Nesse momento, Maria Eugênia, que é técnica em administração de empresas, está na República Dominicana, trabalhando para enviar dinheiro a David e o filho mais novo, Diego André Tovar. As crianças são cuidadas pela avó, Carmen Luisa Tovar, assistente de enfermagem.
A mãe quer levar o filho para a República Dominicana, pois conseguiu lá o tratamento para o filho, mas a crise migratória venezuelana faz com que o processo de emissão de passaporte para o adolescente seja lenta e até o momento não conseguiu solucionar.
Sem o tratamento, devido ao bloqueio econômico à Venezuela, o estudante se debilitou. Com os ossos cada vez mais frágeis quebrou as duas pernas brincando. “Nesse momento a situação é muito preocupante porque ele tem uma fratura na perna, há quase 10 meses. Brincando fraturou as duas pernas, pois está há três anos sem tratamento. Uma das fraturas se curou, mas a outra voltou a fraturar, porque ele caiu outra vez devido a debilidade”, conta a mãe.
Samuel David, de 14 anos, está sem tratamento há três anos (Foto: Arquivo da família)
Guerra econômica farmacêutica
Para voltar a ter uma vida normal, David e os outros 126 portadores da síndrome de Gaucher precisam tomar dois remédios para estabilizar a produção de enzimas, um deles é o Vpriv, fabricado pelo laboratório Shire, uma empresa biofarmacêutica global, com sede administrativa na Irlanda, mas com base operacional nos Estados Unidos.
O outro medicamento é o Cerezyme, produzido pela empresa biotecnologia Genzyme, dos Estados Unidos, localizada em Cambridge, Massachusetts. Uma dose, que deve ser tomada duas vezes ao mês, custa cerca de US$ 800. No Brasil, o Cerezyme é fabricado por laboratórios locais e o valor varia entre R$ 5 mil e R$ 8 mil reais.
Os medicamentos desses laboratórios deixaram de chegar à Venezuela depois das primeiras sanções, ainda em 2015, quando o então presidente Barack Obama assinou um decreto declarando a Venezuela uma ameaça inusual e extraordinária.

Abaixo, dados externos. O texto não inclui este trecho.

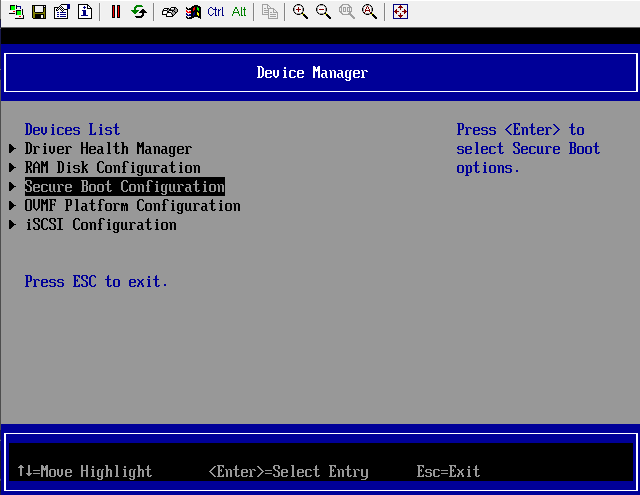Save connection with the floppy disk icon

coord(39,12)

O ex-ministro de Saúde da Venezuela Eduardo Saman explica que existe uma dificuldade real por parte do governo venezuelano em comprar medicamentos devido às sanções.

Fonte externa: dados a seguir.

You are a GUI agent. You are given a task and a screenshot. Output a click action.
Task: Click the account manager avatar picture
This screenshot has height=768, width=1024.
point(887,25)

“Existe uma dificuldade do governo venezuelano em fazer pagamentos no exterior. Nenhum dos bancos estrangeiros aceitam mais fazer pagamentos com recursos do governo venezuelano. Algumas importações foram terceirizadas para empresas privadas, que possuem mais facilidade nessas transações, mas quando são venezuelanas também encontram dificuldades”, afirma Saman.
O único laboratório de fabricação de medicamentos no país foi fechado recentemente e pertencia à Bayer, a gigante farmacêutica e química, de origem alemã.
“Ultimamente ela fabricava basicamente acetaminofeno [paracetamol] e ciprofloxacina [antibiótico]. Esse último inclusive com registro de patente irregular contestado na Justiça. Agora nem isso. Vai se dedicar a importar medicamentos. Os trabalhadores ficaram insatisfeitos com a negociação, que foi feita através acordos ilegais, sem comunicar oficialmente o fechamento da fábrica ao Ministério do Trabalho”, explicou o ex-ministro.
Saman diz ainda que os grandes laboratórios farmacêuticos há anos pressionam ao governo venezuelano para inibir a quebra de patentes no país, impedindo pequenos laboratórios nacionais de produzir medicamentos: “Ameaçam não vender medicamentos ao governo, criando assim uma forte dependência das importações”.
No caso das doenças raras a situação é ainda mais dramática, pois existem poucos laboratórios especializados nessa área. “Como são poucos os pacientes de doenças raras, não existem muitos laboratórios. Por isso os remédios têm custo elevado. Os pacientes, nesses casos, estão todos mapeados. Na Venezuela são entre 15 mil e 24 mil pacientes portadores de síndromes especiais. Mas o país não tem como produzir e nem comprar, já que os laboratórios estão localizados nos EUA, origem do bloqueio econômico”, lamenta.